L’altra tragedia afghana, meno recente dell’altra ma che la memoria degli uomini è in grado di ricordare, distinguere e riconoscere, è quella dell’invasione sovietica del 1979. Evento che, a differenza di quella e a causa delle parti coinvolte, si distingue per la scarsa, pressoché insufficiente, se non addirittura nulla, copertura mediatica.

Internet non esisteva, ArpaNet era ideata e gestita dai militari e le BBS, il mezzo telematico lento e farraginoso con cui si condividevano file e scambiavano notizie, non godeva della rapidità e simultaneità tipica dei mezzi di comunicazione di oggi.

E se la telematica faceva quel che poteva e che i militari comandavano, i media non erano da meno. L’invasore sovietico, che seguiva pedissequamente la dottrina dell’informazione funzionale all’ideologia di stato, era parco di notizie e traduceva in positivo anche quello che in realtà assumeva i toni di una sconfitta o di una ribellione.

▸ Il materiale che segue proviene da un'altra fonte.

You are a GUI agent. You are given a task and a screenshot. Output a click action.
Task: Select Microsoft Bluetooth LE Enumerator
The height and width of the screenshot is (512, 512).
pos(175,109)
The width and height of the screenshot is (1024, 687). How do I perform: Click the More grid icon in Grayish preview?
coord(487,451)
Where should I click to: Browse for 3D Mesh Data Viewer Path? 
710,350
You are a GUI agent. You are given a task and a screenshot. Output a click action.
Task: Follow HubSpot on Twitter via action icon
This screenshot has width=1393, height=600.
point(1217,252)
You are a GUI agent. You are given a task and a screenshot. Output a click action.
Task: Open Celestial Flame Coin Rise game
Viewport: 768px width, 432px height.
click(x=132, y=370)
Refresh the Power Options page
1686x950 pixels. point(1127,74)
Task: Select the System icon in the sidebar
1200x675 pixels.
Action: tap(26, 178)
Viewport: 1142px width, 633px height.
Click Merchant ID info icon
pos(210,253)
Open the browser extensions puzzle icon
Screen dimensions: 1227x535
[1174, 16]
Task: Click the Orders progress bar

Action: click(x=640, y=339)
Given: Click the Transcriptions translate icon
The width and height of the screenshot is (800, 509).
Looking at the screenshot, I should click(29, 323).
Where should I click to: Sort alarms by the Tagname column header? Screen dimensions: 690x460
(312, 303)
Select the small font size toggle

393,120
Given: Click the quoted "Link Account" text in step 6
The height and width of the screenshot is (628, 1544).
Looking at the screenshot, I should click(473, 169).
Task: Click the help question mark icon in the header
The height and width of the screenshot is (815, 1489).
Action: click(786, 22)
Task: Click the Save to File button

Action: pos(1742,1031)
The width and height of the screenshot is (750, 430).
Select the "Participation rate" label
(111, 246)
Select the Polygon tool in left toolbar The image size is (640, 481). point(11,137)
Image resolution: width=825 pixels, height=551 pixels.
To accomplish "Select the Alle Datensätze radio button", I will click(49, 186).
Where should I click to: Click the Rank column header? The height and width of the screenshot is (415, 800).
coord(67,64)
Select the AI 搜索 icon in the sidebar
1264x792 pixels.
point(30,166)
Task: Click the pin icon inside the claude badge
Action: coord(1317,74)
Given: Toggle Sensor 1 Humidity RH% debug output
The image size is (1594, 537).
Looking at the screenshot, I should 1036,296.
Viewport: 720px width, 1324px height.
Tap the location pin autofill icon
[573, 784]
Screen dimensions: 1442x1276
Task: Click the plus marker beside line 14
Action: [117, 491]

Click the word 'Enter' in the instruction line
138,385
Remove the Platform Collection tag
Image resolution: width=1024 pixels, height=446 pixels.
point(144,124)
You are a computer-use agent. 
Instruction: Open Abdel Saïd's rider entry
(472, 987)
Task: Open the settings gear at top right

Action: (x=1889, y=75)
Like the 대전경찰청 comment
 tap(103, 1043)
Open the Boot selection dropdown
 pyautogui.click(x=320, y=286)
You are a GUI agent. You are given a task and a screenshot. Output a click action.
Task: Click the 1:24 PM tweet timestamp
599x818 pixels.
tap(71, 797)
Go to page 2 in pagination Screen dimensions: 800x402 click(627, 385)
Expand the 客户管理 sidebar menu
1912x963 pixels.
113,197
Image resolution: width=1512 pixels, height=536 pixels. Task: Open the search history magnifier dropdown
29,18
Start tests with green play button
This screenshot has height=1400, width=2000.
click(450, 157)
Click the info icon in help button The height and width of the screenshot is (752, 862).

E se i media sovietici erano eterodiretti, quelli occidentali davano di quella guerra una visione né esatta né completa. Gli americani in particolare, che a quel tempo combattevano le proprie guerre calde contro il nemico socialista riorganizzandole secondo il protocollo della guerra fredda, appoggiarono esternamente quello che allora era ancora l’amico talebano e si trincerarono dietro i “no comment” tipici dell’epoca di Robert McNamara.